## Document section
Fox Business' Francis Ignores Economic Reality Of Abolishing Corporate Taxes

Blog ››› ››› ALBERT KLEINE

Fox Business anchor Melissa Francis suggested that the United States should eliminate the corporate tax because "companies don't pay taxes, their customers do" -- a statement of considerable debate among economists -- while overlooking potential revenue losses and negative economic effects if the tax were abolished.

In the Bulls & Bears segment, Francis claims that the burden of taxes levied on corporations is ultimately shifted to consumers. While economists have long realized that tax incidence can fall to other parties as Francis described, they are unable to agree who truly bears the burden for corporate taxes. From a New York Times article explaining the corporate tax debate:

Economists are divided on the issue. Some (including Gregory Mankiw) are persuaded that the corporate income tax ultimately falls mainly on labor, rather than on the presumably wealthier owners of capital. One can actually make a case for cutting the tax in the name of a more progressive income-tax structure, which should appeal to voters and politicians left of center.

Other economists, including the authors of the surveys cited above (Jane Gravelle, Jennifer Gravelle and Thomas Hungerford), are persuaded by the available empirical evidence on the five factors I note that the burden of the corporate tax ultimately rests mainly on the owners of capital. That also appears to be the operative assumption of the Congressional Budget Office, the Treasury and other agencies when they analyze the distributional impact of various forms of taxation. (The New York Times, 7/23/10)

While Francis never acknowledges this reality, more important is the fact that she completely overlooks the potential revenue loss from abolishing corporate taxes, claiming "the government doesn't need any more of your money." According to analysis from the Center on Budget and Policy Priorities, the corporate income tax is the third largest single tax contributor to the federal budget:


(Center on Budget and Policy Priorities, 8/20/12)

## Word and element locating data
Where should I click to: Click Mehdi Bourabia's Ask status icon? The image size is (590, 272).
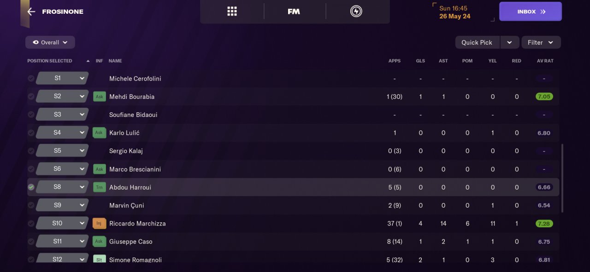[x=99, y=97]
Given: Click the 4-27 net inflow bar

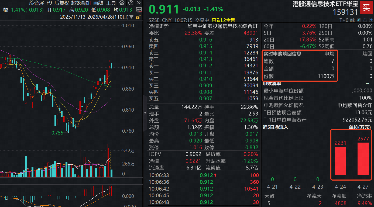Looking at the screenshot, I should tap(363, 158).
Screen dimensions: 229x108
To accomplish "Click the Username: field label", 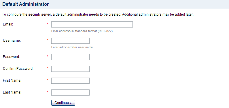I will 12,41.
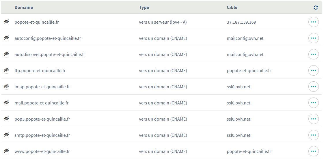Screen dimensions: 324x161
Task: Toggle eye icon for ftp subdomain row
Action: (x=6, y=70)
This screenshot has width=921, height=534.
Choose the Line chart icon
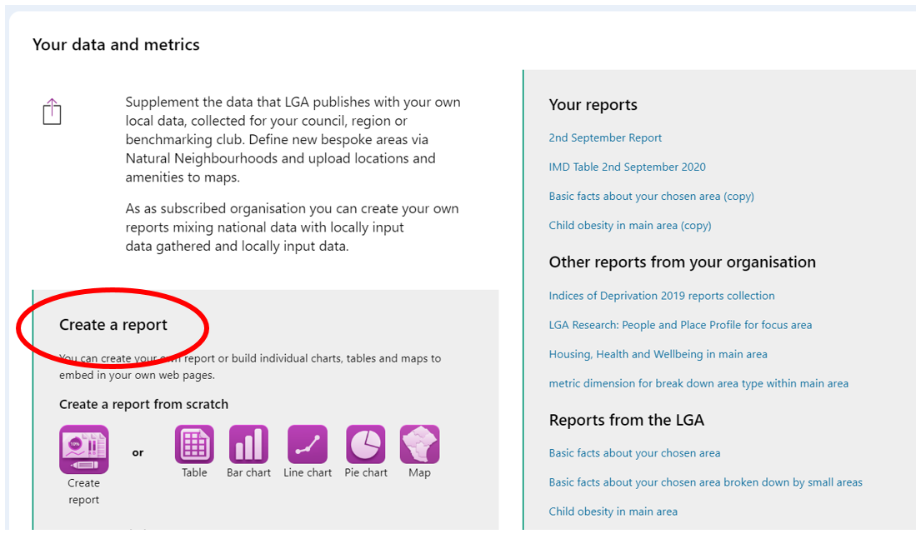[307, 448]
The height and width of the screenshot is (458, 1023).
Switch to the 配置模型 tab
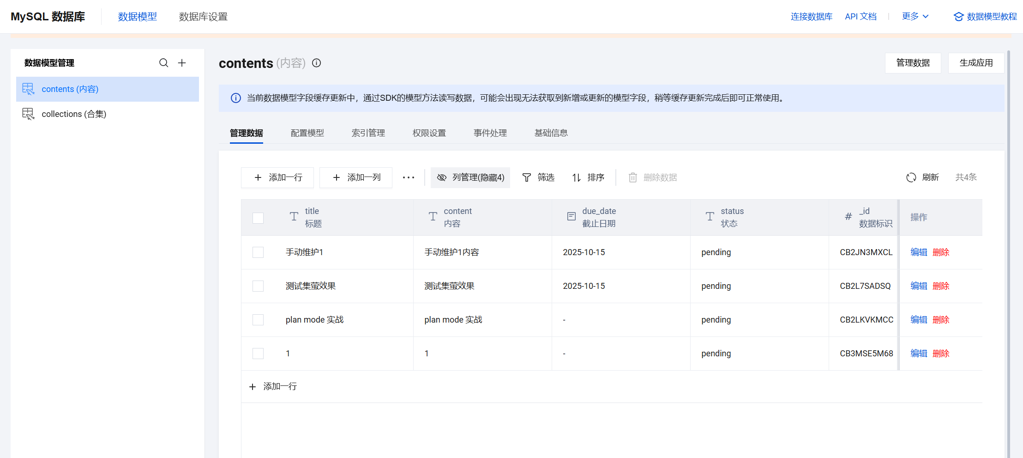307,133
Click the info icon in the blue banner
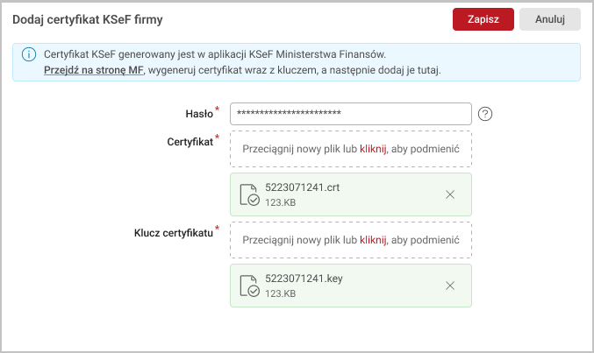This screenshot has width=594, height=353. click(x=28, y=54)
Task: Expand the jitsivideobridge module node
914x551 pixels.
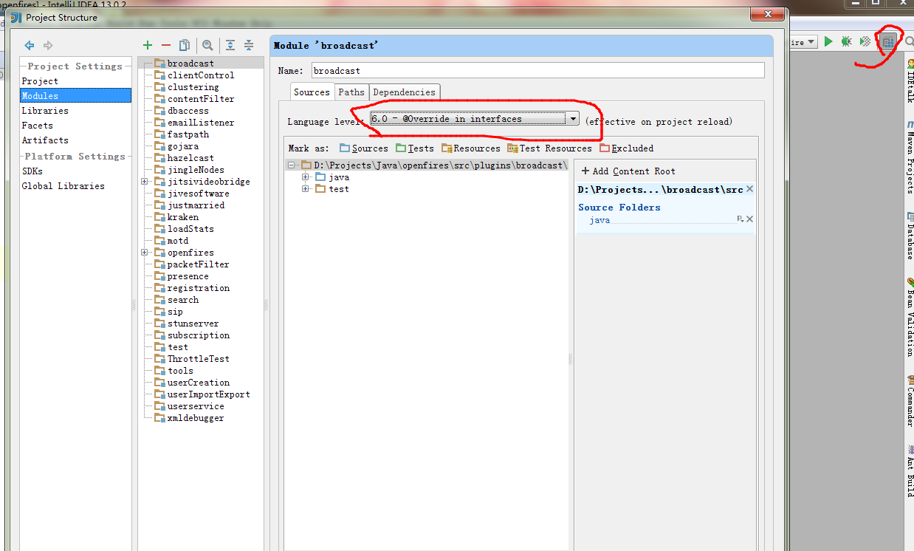Action: pos(144,181)
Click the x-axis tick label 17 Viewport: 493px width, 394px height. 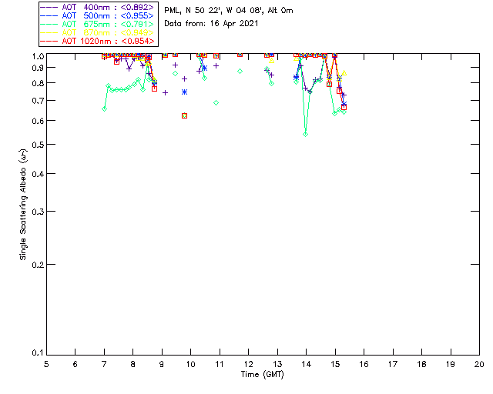click(x=392, y=364)
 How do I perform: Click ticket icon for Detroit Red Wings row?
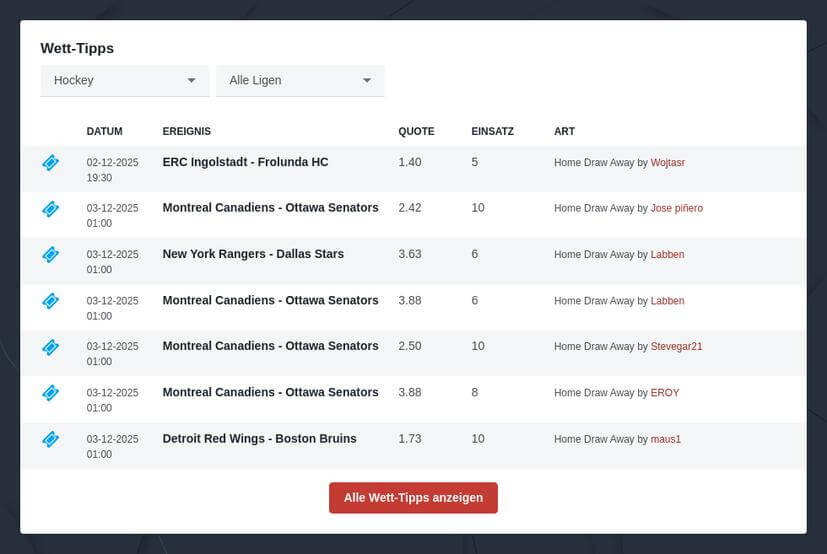(51, 439)
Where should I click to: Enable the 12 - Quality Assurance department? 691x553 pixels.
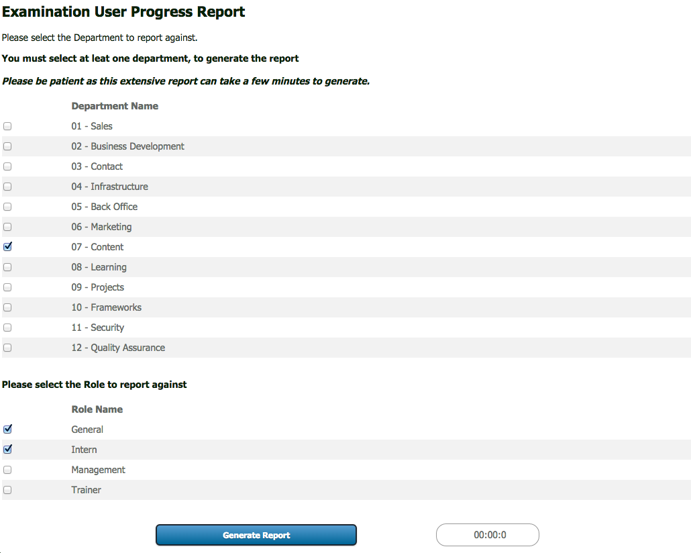7,347
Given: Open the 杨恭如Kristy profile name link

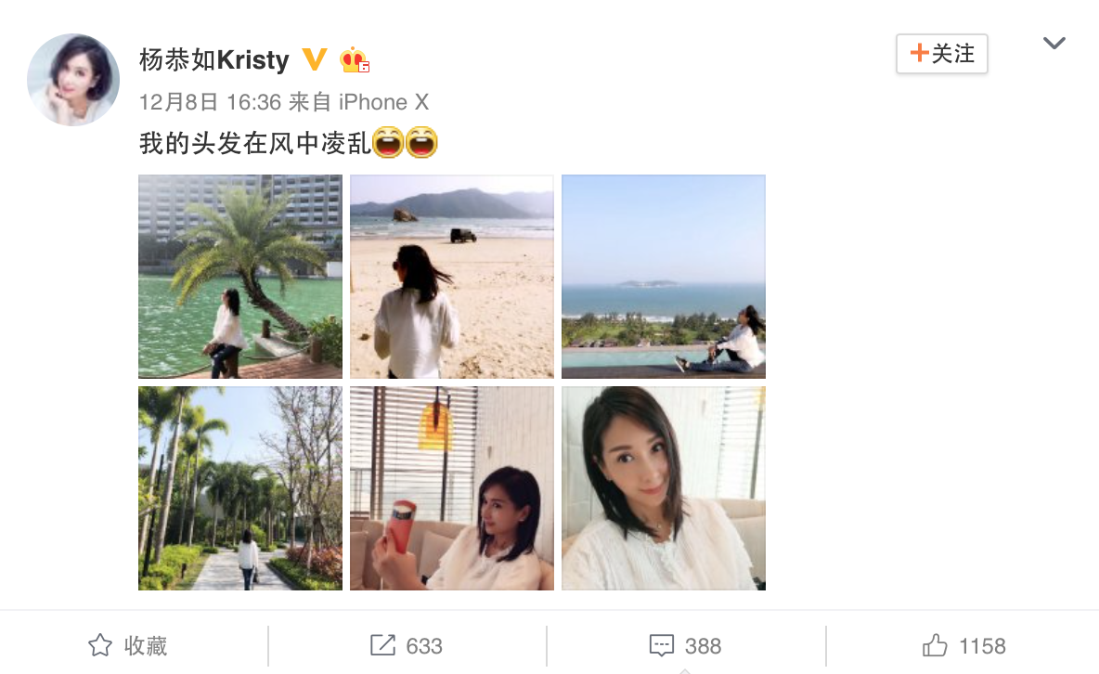Looking at the screenshot, I should click(213, 59).
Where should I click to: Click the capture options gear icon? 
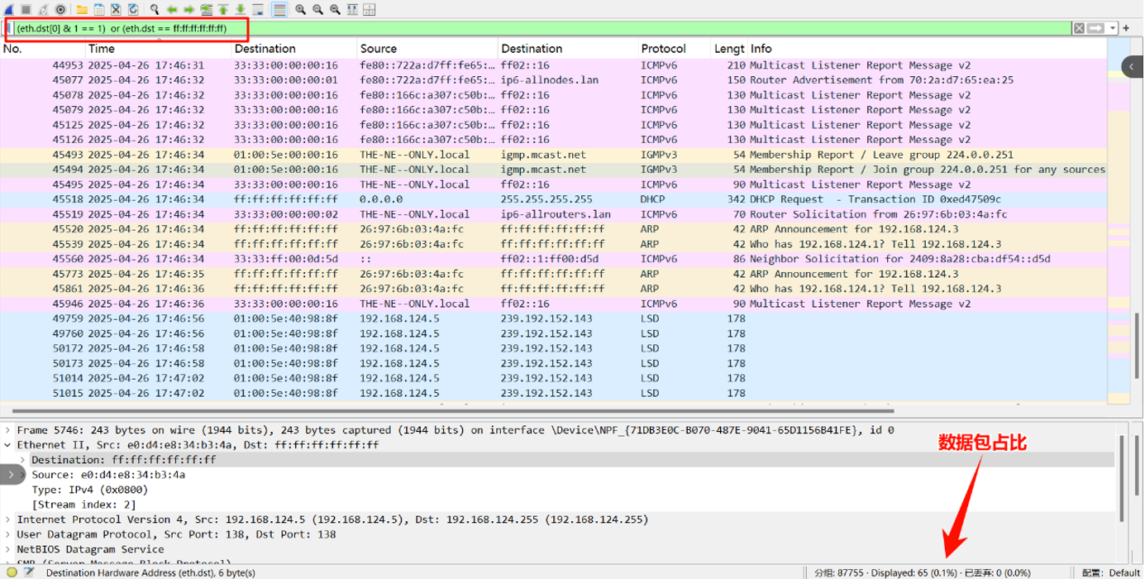[61, 10]
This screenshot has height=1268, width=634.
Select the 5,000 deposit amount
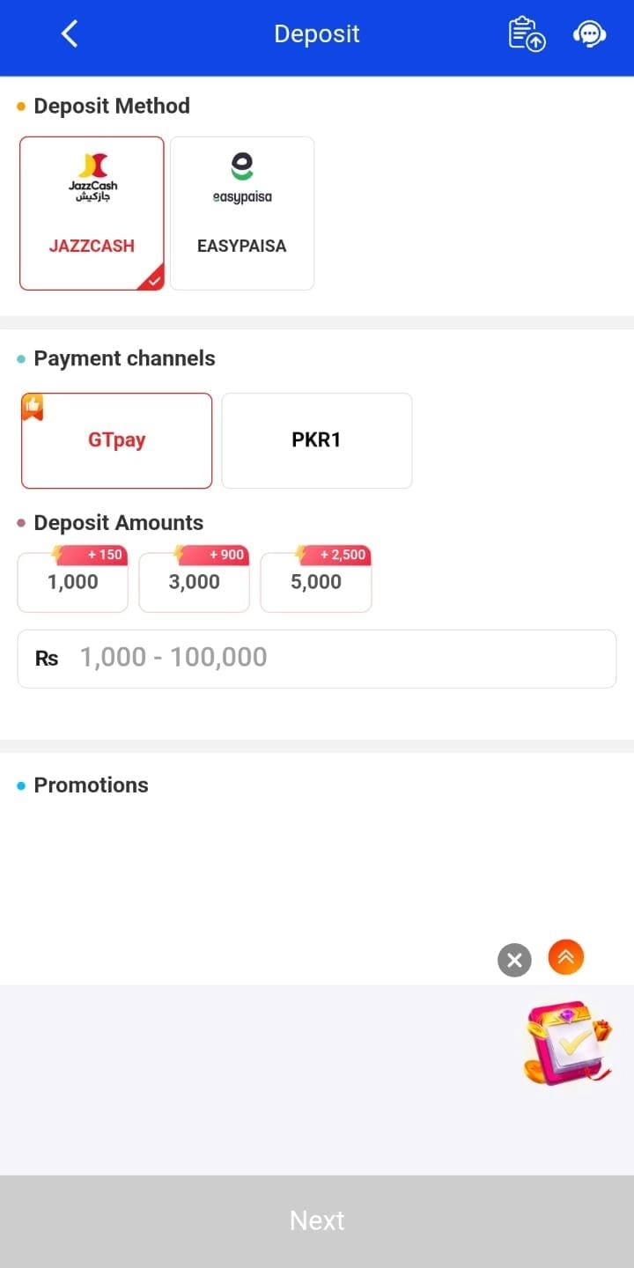tap(316, 582)
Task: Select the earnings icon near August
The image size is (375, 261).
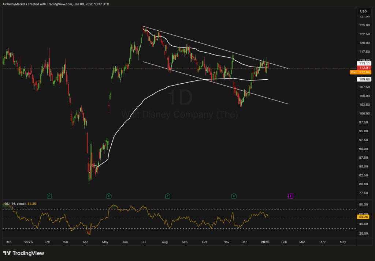Action: (167, 196)
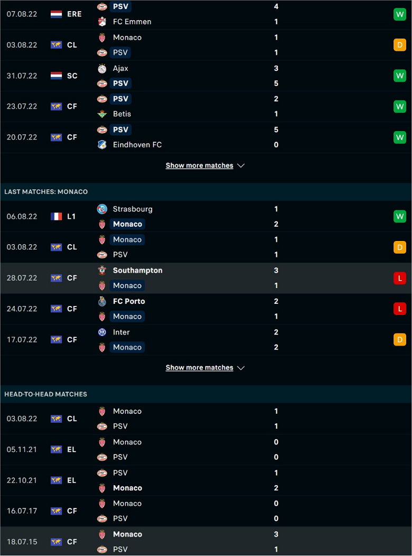This screenshot has width=412, height=556.
Task: Click chevron next to Monaco's Show more matches
Action: click(241, 368)
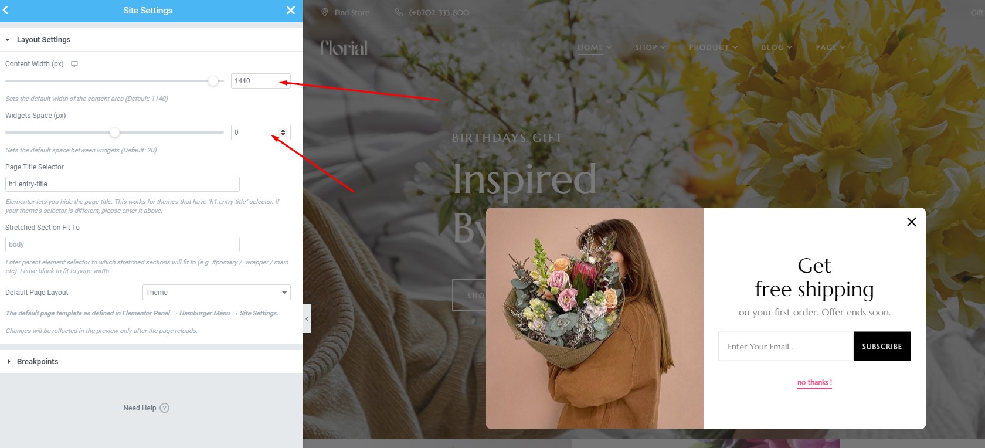Image resolution: width=985 pixels, height=448 pixels.
Task: Click the Find Store location pin icon
Action: pyautogui.click(x=325, y=12)
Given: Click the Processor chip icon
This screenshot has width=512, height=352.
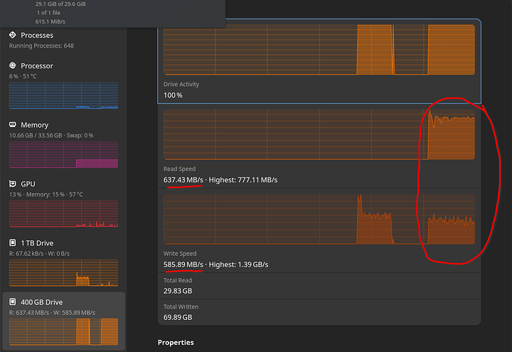Looking at the screenshot, I should tap(13, 66).
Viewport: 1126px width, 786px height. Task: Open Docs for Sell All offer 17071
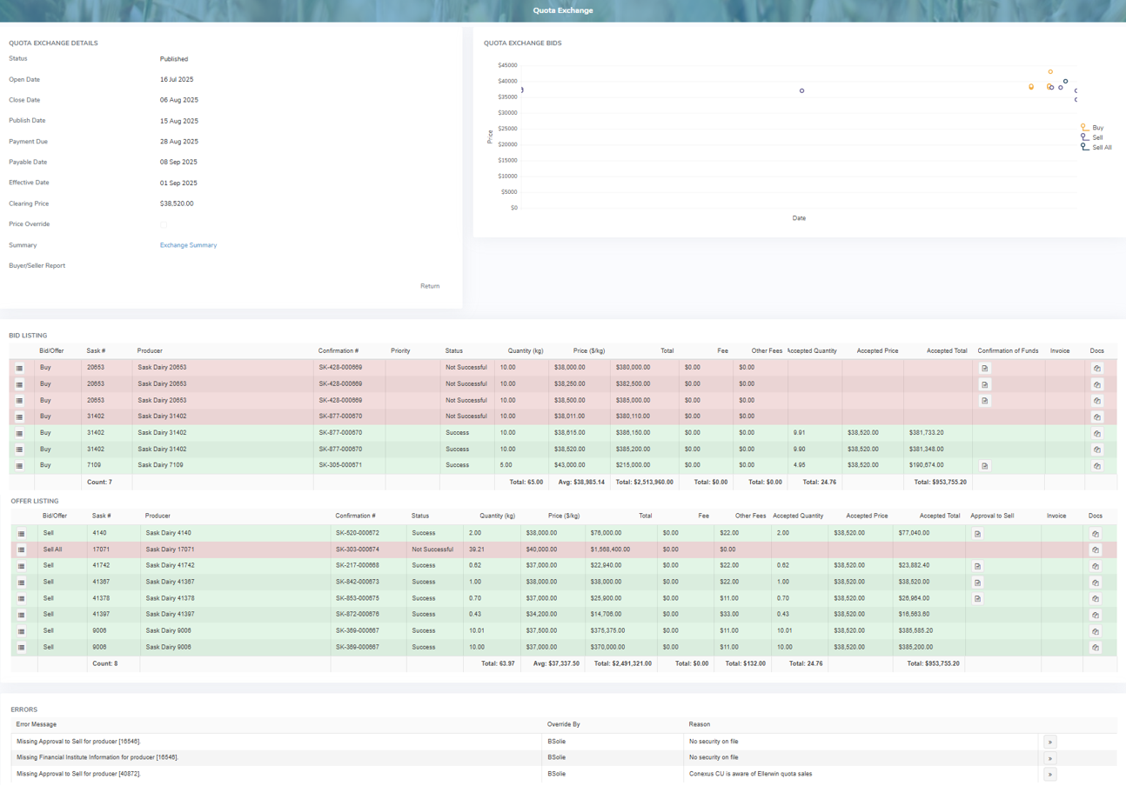pos(1096,550)
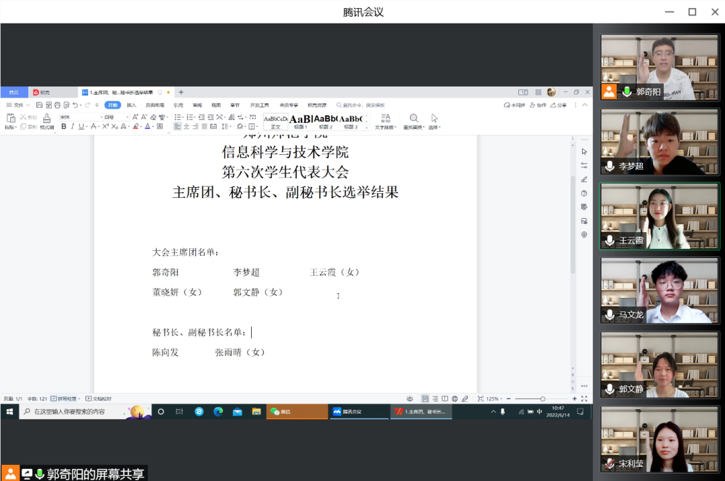Open the font size dropdown (四号)
Viewport: 725px width, 481px height.
[115, 117]
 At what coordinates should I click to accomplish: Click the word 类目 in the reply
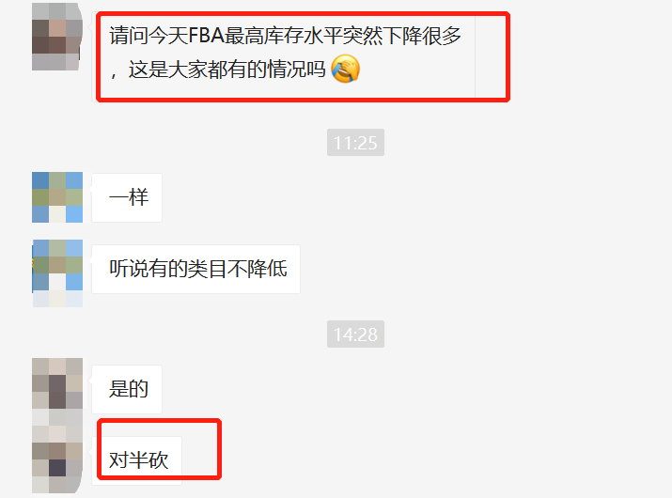[x=208, y=269]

## Goals
**A.** According to the corporate tax post, where does the Center on Budget and Policy Priorities rank the corporate income tax among contributors to the federal budget?
**B.** Carry on the corporate tax post from its last line.

## The responses
**A.** It is the third largest single tax contributor to the federal budget.

**B.**
Abolishing the corporate income tax, a small percentage compared to revenue raised by income and payroll taxes, would still result in a substantial loss (about $184 billion in 2011 according to the graph above). Francis never addressed how to account for this lost revenue, which could negatively affect economic growth. The Financial Times further elaborates on potential revenue losses and negative economic effects:

But lowering the corporate tax rate is expensive - each percentage point reduction would cut revenues by about $120bn over 10 years. Scaling back the three largest corporate tax expenditures to pay for a cut could increase the cost of capital, thereby reducing investment and growth. (Financial Times, 9/17/12)

The share of federal revenues accounted for by the corporate tax has been on a consistent decline since the 1950s, made up for by increases in payroll tax revenues:


(Center on Budget and Policy Priorities, 8/20/12)

While increasing payroll taxes may help offset corporate tax revenues, the net effect on the economy could be largely negative. As previous Media Matters research points out, many economists believe that low payroll taxes will lead to jobs and economic growth.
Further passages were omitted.